As a mother, Kabat knew that her life had so much more to offer—as her daughters grew, flourished, and fulfilled her life—but she found it so difficult to actually cherish these joys with the looming fog of PTSD over her head.
“That’s pretty much the only thing that kept me going, was my daughters. I didn’t feel suicidal, but I felt that if I were to get in a plane crash or an accident that would be fine. It would relieve the pain,” Kabat told Spectrum News 1.
Kabat’s treatment, like all other TMS patients, goes by quickly and painlessly. Patients often report that there is a slight buzzing or even a minor pain, but it is very minor and temporary. “It felt like somebody is ringing a doorbell in your head, you know,” Kabat says.

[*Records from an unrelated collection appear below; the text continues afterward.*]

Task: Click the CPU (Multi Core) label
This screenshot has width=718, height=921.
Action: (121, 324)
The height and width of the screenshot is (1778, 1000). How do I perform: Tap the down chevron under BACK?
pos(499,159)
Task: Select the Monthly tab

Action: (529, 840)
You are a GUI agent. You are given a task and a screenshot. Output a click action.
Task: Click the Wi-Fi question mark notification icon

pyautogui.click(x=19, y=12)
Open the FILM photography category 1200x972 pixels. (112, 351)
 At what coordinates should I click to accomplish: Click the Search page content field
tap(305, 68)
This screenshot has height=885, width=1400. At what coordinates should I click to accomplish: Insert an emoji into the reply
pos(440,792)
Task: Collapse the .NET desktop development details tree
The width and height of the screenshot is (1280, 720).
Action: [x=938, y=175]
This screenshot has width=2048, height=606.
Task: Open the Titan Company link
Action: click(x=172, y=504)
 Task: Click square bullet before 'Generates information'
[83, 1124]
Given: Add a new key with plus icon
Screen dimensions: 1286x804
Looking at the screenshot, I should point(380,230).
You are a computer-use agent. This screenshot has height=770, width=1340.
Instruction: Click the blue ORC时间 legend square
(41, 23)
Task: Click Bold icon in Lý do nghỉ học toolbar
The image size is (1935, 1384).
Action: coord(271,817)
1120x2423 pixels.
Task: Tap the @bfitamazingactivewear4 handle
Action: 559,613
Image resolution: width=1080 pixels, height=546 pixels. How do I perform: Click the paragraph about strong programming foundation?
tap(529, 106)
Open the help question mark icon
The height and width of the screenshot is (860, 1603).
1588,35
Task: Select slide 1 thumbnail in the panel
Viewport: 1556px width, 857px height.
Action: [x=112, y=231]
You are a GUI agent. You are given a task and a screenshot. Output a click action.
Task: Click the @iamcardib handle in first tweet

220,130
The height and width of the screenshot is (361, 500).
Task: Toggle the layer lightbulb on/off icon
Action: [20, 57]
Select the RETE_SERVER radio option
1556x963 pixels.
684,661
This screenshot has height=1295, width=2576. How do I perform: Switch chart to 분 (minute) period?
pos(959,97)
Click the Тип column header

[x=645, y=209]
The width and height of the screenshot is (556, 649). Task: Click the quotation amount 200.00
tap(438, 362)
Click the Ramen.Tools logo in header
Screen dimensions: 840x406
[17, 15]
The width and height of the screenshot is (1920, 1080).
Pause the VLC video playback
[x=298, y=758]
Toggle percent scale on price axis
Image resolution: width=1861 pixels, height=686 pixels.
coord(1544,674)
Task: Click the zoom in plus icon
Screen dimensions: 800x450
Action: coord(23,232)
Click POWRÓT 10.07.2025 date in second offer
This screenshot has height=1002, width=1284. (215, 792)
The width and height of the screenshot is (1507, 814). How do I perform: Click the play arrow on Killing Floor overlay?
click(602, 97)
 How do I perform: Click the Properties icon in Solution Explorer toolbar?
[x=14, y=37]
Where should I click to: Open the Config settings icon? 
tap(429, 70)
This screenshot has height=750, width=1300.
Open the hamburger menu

A typical TMS session can range from 20-40 minutes, received 5 times a week, with the total treatment course ranging from 4 to 6 weeks. In Kabat’s case, sessions were 20 minutes each for a total of 36 sessions.
At her worst mental lows, Kabat was taking a staggering total of 4 antidepressants at a time. Thanks to TMS therapy, she is down to only 1, and is at last finding a much-deserved remission.
The Future of TMS
As in Kabat’s case, TMS can improve an individual’s quality of life significantly, even after years of failed treatment.
At this stage, research on TMS’ positive effects on individuals with PTSD is not as well-demonstrated as for those with MDD or OCD, but such case studies like Kabat give hope for TMS as an alternate treatment route for PTSD.